The book provides an extensive
review of literature in favor of the idea that autonomy support is good and
controlling behaviors are bad for children.
These results are presented clearly though largely without a critical
eye. Some examples: "Children with warm, contingent
relations in early life were more likely to comply with parental … directives
…" (31); "… structural behaviors are more facilitative when they are
combined with autonomy support. " (28); "… children who saw their
parents as controlling tended to be more negative about their parents' involvement
[in school matters]. " (25); " … parents who were rated as more
autonomy supportive had children who reported more autonomous
self-regulation…" (57); "Parents who were more supportive and who
were less likely to interfere in their children's communications …[in moral
discussions] … had children who were more advanced in their moral
reasoning" (65).
I have problems with relying so
heavily upon results such as these, even if we tend from common sense alone to
agree with them. The reason is that Grolnick
has largely ignored the critique of correlational studies such as these that
has been developed by behavioral geneticists.
There are two prongs to that criticism.
The first is that such studies ignore the possibility that the
correlations are explainable by genotypic relationships. For example, why would children of more
supportive parents have more advanced moral reasoning? One answer could surely be a correlation between
supportive parenting and the IQ of the parents coupled with a correlation
between advanced moral reasoning and the (inherited) IQ of the child.

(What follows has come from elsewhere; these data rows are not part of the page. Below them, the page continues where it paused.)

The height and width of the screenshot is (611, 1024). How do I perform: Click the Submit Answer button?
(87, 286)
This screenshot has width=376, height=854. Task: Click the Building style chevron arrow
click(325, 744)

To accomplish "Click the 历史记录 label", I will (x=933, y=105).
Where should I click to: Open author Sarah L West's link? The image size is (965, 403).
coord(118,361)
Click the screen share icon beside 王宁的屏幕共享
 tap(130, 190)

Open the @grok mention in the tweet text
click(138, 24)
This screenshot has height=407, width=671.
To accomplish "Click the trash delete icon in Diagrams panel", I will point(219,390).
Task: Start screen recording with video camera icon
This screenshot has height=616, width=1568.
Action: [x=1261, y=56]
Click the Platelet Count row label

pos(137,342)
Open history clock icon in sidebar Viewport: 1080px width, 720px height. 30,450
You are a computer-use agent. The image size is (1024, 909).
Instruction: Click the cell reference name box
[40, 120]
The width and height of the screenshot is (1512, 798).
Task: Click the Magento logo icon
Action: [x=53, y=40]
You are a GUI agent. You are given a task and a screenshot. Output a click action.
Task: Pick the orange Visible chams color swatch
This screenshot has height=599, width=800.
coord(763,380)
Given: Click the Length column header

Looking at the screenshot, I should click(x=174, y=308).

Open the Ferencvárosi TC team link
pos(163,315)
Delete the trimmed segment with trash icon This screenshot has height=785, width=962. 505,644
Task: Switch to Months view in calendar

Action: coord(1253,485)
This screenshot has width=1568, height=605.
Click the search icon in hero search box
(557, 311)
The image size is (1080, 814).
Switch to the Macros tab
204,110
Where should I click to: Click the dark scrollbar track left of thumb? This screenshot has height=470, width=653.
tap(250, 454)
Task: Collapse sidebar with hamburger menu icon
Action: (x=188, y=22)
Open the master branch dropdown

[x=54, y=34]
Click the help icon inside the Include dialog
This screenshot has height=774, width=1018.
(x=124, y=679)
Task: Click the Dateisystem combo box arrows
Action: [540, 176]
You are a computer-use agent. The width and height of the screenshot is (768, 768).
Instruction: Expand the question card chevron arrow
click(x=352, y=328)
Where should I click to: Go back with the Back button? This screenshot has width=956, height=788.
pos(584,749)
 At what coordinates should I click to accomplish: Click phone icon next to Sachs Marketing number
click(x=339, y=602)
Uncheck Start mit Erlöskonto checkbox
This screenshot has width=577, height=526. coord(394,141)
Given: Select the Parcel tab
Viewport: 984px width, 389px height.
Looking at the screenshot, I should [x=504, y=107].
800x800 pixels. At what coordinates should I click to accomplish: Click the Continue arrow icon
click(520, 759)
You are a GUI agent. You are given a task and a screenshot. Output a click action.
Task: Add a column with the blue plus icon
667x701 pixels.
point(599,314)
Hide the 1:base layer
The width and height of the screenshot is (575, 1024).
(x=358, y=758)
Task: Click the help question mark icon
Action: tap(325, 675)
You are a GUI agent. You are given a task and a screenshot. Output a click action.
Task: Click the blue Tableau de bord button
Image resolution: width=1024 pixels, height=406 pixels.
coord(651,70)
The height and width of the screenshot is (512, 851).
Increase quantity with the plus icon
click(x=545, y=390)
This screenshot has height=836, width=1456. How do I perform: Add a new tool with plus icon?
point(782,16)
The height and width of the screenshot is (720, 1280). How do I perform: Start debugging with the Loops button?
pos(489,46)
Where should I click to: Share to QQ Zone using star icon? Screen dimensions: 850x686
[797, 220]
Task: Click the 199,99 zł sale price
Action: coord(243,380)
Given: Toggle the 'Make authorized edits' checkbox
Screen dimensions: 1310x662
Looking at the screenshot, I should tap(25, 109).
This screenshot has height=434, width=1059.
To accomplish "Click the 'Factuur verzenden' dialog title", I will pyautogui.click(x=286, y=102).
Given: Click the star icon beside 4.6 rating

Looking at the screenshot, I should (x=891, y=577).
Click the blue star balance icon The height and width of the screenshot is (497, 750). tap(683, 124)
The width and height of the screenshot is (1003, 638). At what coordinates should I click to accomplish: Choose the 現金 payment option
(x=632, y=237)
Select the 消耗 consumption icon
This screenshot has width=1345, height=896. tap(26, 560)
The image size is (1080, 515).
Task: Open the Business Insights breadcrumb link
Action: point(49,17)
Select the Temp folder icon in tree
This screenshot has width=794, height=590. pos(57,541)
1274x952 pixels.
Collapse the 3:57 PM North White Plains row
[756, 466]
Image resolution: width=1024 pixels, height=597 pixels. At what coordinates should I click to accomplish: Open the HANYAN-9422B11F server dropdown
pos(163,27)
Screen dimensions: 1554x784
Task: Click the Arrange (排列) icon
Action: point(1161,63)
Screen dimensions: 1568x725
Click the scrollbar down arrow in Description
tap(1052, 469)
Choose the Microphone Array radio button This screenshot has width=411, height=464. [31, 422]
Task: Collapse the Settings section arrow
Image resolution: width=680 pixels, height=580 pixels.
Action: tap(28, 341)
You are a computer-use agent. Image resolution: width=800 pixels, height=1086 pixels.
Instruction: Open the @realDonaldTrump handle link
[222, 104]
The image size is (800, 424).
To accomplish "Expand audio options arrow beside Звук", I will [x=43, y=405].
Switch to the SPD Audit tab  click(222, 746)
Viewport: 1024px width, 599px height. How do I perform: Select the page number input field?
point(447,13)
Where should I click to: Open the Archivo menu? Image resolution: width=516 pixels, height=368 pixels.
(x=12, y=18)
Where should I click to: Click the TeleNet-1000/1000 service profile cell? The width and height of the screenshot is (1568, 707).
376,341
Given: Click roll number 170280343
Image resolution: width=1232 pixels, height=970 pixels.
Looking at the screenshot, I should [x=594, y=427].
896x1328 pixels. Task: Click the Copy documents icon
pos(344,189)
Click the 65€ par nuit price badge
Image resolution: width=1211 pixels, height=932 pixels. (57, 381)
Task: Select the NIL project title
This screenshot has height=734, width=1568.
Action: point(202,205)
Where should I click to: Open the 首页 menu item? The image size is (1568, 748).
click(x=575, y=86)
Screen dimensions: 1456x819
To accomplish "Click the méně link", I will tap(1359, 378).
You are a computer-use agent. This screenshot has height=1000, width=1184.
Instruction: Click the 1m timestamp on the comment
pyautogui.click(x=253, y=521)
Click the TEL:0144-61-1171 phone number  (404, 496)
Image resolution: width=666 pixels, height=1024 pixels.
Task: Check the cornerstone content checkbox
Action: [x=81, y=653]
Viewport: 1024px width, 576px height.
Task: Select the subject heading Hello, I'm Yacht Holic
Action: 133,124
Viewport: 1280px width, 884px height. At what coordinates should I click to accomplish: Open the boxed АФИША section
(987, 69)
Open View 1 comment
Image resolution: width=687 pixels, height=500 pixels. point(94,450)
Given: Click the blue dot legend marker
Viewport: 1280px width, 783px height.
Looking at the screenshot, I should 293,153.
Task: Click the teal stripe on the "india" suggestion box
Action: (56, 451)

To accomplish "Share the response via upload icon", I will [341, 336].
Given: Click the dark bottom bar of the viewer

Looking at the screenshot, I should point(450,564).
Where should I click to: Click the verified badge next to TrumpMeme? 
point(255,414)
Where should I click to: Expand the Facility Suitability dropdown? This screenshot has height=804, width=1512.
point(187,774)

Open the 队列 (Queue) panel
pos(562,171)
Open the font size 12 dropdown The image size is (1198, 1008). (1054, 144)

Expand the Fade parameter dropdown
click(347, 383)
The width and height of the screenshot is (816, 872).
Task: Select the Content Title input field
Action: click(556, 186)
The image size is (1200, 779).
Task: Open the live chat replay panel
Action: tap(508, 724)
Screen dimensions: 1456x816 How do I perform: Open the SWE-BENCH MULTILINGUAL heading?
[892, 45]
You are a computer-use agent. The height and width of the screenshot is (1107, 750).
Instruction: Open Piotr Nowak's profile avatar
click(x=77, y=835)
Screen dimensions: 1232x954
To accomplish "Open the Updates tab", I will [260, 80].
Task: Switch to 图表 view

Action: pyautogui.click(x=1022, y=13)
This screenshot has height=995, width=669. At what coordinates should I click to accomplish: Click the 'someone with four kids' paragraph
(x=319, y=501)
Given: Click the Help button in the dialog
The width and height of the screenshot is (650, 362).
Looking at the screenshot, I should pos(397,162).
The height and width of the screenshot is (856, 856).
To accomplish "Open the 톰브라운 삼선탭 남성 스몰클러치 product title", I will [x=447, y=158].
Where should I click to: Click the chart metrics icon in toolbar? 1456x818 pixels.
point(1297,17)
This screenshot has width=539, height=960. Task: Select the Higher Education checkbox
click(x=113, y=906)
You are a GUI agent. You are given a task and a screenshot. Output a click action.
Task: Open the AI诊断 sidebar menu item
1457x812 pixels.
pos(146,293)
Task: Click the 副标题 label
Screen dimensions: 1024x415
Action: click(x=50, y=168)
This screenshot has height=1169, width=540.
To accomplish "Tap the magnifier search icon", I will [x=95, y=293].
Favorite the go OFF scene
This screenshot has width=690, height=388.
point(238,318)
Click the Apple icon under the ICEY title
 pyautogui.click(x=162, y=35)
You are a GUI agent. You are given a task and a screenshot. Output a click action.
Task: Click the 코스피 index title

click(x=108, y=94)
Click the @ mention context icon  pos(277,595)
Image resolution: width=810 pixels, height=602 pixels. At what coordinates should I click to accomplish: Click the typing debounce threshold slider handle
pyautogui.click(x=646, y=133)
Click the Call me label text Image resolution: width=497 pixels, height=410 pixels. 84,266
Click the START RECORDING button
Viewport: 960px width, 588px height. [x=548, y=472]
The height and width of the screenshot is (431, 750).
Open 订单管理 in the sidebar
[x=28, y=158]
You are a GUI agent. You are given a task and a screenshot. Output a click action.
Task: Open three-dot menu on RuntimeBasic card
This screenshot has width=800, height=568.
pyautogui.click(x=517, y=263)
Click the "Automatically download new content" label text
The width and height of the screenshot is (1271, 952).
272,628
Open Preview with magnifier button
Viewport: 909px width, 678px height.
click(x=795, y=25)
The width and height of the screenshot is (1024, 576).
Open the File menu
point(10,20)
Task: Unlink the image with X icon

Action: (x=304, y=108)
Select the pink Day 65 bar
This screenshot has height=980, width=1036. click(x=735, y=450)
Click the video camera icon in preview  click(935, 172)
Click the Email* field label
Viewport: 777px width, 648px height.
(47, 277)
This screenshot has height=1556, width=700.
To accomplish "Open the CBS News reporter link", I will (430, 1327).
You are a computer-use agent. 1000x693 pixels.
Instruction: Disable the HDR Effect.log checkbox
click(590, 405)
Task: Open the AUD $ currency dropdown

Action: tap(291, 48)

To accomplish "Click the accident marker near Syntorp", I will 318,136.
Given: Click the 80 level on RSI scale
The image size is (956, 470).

The second issue involves the general
inability of behavioral genetics to detect significant parenting effects from
within the admittedly important range of environmental effects that shape
children. Part of this critique has
been the pervasive diagnosis of child-to-parent effects that have previously
been read as parent-to-child effects.
For example, perhaps the reason why children who see their parents as
controlling tend to be more negative about parental involvement is that the
children were temperamentally negative to begin with in ways that prompted
parents to be controlling. Grolnick has
a brief treatment of child-to-parent effects but only in the context of
explaining what prompts parents to be controlling. She does not use these results, or those detecting genetic
influence, to cast doubt upon the leaps from correlation to cause that have
been so prominent in the developmental literature. (For a good review of the issue of parenting effects see Parenting
and the Child's World: Influences on Academic, Intellectual, and
Social-Emotional Development by John G. Borkowski, Sharon Landesman Ramey
and Marie Bristol-Powers, Lawrence Erlbaum, 2002.) In addition, I would expect a work that offers advice on what
works and what does not work in parenting to give some consideration to Judith
Rich Harris' group socialization theory, which provides a cogent critique of
the parenting literature and an alternative explanation for how children
develop the behaviors and other traits that they do (see Harris' The Nurture
Assumption. Free Press, 1998.)
That having been said, there is
much in this book to recommend. The
critique of rewards-based behavior control, in parenting and even more important
in teaching, is very important. As a
teacher of ethics and general philosophy to student teachers I have found that
behavior analysis is presented to students as a panacea for all the problems of
motivating class work and controlling the room, with never a mention of the
ways that it could inhibit learning.
The discussion of cultural and ethnic differences in the perceptions of
parental behavior is an antidote to those who profess to own a surefire method. The discussion of parental ego involvement, particularly
as it relates to the child's intelligence and school success, could be enlarged
into a book unto itself and should then be distributed without cost to every
upwardly mobile parent who refuses to allow his or her child to have a
childhood. The discussion of
informational vs. controlling praise as interesting as it is
counter-intuitive.
In summary, I recommend this book
and hope that it gets a wide reading.
©
2005 John D. Mullen
John D. Mullen, Ph.D., Department
of Philosophy, Dowling College, New York.